## Saved entries
►
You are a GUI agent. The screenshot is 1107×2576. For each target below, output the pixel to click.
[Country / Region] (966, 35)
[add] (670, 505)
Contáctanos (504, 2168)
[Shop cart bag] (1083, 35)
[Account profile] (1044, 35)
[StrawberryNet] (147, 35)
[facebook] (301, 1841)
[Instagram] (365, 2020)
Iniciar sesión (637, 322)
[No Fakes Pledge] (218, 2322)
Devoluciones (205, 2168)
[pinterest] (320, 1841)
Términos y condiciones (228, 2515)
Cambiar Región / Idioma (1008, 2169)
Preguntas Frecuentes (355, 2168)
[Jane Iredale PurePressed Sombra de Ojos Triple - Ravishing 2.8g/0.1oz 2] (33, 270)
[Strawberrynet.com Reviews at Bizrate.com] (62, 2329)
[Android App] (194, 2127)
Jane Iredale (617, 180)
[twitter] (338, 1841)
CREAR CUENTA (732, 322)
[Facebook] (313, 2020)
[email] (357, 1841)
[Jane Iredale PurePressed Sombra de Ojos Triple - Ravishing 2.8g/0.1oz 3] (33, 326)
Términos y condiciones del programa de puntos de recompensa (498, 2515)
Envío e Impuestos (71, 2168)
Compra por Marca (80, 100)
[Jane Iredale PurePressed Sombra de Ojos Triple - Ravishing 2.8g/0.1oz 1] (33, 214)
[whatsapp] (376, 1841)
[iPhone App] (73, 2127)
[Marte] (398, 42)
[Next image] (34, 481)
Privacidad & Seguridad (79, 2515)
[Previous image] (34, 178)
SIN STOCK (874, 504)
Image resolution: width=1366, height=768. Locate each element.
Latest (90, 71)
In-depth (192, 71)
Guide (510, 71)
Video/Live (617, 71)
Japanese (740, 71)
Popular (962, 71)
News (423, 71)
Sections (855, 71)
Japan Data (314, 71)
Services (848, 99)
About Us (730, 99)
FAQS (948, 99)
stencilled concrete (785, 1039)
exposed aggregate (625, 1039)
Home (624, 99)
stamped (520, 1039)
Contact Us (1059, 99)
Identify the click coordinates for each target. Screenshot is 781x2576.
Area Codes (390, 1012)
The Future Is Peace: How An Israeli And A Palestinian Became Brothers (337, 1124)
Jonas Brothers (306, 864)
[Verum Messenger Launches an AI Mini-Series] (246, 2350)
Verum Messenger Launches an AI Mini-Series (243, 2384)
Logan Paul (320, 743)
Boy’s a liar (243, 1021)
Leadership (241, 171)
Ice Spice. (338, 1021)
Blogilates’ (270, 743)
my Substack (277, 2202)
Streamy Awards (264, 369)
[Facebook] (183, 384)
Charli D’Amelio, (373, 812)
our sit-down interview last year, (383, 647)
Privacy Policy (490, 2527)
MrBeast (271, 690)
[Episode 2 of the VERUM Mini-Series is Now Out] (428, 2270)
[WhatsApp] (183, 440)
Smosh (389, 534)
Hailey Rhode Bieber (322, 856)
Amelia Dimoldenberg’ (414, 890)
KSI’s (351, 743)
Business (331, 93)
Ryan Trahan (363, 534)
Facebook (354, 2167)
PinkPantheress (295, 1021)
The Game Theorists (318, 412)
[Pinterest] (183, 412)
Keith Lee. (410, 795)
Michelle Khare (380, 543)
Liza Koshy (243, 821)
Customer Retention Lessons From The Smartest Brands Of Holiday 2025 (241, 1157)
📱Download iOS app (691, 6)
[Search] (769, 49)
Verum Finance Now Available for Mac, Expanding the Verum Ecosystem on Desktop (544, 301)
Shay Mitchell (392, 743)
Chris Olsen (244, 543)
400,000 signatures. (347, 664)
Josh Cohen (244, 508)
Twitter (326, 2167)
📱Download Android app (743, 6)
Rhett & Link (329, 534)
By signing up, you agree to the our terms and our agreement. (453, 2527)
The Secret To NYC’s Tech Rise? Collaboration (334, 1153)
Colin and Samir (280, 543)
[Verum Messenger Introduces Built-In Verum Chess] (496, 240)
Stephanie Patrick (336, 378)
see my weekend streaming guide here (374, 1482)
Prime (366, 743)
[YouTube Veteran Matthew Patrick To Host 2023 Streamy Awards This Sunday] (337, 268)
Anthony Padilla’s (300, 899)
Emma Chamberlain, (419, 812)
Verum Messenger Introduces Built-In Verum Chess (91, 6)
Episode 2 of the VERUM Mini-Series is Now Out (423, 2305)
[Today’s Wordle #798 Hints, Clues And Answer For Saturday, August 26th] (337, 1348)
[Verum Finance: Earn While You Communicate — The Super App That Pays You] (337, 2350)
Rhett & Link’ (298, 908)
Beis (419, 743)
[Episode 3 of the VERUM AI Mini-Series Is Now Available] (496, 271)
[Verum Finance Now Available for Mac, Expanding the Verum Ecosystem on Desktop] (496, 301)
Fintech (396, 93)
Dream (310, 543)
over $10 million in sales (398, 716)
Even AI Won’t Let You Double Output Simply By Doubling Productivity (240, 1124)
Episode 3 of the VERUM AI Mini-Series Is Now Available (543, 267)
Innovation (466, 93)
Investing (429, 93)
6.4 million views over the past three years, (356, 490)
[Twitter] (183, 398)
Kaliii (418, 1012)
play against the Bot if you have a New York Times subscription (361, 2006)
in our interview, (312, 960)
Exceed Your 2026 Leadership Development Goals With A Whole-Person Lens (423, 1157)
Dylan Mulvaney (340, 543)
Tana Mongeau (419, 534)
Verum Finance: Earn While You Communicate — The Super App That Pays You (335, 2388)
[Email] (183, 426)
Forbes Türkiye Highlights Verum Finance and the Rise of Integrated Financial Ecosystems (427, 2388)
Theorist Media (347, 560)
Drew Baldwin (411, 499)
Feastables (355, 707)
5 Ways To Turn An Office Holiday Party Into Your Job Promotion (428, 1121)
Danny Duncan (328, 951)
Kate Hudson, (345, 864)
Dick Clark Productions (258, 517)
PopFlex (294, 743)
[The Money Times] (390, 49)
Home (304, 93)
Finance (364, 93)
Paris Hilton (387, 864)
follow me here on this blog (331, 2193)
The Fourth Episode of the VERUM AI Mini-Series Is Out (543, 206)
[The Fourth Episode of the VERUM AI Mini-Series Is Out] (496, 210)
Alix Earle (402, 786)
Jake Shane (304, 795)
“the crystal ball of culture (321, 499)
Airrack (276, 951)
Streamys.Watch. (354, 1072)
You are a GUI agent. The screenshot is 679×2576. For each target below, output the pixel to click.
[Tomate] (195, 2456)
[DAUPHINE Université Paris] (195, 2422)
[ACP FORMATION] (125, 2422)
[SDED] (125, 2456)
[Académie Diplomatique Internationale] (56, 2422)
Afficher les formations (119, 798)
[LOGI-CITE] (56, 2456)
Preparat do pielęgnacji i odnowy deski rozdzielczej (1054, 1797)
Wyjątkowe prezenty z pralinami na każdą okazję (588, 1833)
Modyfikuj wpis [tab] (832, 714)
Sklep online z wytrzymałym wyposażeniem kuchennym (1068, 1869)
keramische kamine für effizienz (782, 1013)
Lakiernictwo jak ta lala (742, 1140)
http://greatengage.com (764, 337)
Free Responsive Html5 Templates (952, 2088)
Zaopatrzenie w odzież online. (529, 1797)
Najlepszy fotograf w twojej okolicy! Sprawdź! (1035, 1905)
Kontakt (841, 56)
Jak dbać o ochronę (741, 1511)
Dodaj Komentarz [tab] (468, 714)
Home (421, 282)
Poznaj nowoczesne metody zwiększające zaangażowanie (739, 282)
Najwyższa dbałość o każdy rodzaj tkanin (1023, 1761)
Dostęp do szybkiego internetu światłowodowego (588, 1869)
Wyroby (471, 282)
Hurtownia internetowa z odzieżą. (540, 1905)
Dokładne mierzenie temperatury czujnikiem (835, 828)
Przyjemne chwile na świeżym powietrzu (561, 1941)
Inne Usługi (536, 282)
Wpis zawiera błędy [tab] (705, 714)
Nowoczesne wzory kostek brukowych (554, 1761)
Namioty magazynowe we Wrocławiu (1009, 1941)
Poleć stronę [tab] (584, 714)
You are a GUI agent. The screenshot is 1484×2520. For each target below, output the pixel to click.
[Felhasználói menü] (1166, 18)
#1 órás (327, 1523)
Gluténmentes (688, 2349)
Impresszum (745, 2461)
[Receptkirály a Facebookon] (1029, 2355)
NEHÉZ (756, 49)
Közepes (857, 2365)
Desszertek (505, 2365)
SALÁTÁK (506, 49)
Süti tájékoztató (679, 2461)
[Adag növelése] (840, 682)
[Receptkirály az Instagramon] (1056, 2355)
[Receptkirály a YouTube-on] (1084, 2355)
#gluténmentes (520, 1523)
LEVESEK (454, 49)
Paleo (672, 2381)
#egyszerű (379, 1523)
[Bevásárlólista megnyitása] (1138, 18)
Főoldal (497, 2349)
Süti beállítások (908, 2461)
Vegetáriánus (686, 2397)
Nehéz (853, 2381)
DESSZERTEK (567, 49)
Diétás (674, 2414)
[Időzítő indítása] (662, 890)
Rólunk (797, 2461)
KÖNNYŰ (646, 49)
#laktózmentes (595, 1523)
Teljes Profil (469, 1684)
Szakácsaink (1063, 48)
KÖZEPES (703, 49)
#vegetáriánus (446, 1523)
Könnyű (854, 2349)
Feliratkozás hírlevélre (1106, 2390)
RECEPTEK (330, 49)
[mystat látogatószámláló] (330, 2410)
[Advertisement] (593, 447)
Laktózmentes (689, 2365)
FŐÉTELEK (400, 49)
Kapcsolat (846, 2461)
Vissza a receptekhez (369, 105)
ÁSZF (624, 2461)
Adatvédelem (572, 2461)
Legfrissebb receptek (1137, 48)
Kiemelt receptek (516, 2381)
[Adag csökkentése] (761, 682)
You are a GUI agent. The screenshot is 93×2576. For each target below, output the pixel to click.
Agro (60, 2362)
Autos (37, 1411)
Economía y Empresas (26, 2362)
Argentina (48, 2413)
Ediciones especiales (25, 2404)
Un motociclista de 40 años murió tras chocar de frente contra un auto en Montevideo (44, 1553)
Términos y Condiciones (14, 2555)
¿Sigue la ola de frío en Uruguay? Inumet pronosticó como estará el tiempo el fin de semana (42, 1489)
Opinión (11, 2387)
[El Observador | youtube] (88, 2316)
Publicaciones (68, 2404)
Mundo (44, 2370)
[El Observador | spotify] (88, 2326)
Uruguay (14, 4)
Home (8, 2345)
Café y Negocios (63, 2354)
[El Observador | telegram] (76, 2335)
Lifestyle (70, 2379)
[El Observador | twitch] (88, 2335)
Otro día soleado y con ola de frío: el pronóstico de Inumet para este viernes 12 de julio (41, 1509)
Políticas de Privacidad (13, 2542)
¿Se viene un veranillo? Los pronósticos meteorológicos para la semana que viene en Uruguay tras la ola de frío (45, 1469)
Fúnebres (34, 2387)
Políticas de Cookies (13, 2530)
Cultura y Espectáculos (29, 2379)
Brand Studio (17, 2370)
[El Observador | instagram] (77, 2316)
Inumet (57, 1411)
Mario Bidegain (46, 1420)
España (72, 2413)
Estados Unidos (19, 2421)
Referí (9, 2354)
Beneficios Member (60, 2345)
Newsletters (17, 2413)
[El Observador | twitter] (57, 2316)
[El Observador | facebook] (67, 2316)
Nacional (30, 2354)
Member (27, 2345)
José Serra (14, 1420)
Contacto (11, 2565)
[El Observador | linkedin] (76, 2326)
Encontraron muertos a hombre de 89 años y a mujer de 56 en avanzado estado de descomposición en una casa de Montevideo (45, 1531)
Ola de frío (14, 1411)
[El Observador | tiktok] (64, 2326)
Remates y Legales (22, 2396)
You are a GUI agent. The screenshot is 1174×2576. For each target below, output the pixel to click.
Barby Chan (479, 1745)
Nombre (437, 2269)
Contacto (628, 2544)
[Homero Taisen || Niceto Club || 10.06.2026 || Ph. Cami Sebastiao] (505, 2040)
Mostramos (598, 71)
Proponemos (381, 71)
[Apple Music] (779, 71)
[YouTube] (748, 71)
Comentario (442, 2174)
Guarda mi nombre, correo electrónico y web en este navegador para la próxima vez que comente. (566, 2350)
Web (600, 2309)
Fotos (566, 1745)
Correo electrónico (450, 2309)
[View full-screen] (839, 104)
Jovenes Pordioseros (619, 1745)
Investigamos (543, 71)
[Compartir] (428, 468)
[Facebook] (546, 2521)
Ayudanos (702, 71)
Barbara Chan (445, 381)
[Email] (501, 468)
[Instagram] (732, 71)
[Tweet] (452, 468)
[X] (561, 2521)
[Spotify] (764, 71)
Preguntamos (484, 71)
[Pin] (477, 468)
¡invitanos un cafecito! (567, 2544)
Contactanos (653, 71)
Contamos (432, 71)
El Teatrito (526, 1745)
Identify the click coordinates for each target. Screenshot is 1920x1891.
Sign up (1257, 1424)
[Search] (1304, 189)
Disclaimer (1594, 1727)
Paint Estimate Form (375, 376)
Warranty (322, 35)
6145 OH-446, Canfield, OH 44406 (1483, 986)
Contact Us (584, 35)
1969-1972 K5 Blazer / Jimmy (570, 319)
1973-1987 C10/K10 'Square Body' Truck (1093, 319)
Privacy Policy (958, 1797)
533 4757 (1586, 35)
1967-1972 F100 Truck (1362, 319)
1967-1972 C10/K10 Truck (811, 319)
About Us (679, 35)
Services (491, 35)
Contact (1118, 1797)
◄
## Assignment
Copy out each line of the data that has the word "frío" in it.

## Task answer
¿Sigue la ola de frío en Uruguay? Inumet pronosticó como estará el tiempo el fin de semana (42, 1489)
Otro día soleado y con ola de frío: el pronóstico de Inumet para este viernes 12 de julio (41, 1509)
¿Se viene un veranillo? Los pronósticos meteorológicos para la semana que viene en Uruguay tras la ola de frío (45, 1469)
Ola de frío (14, 1411)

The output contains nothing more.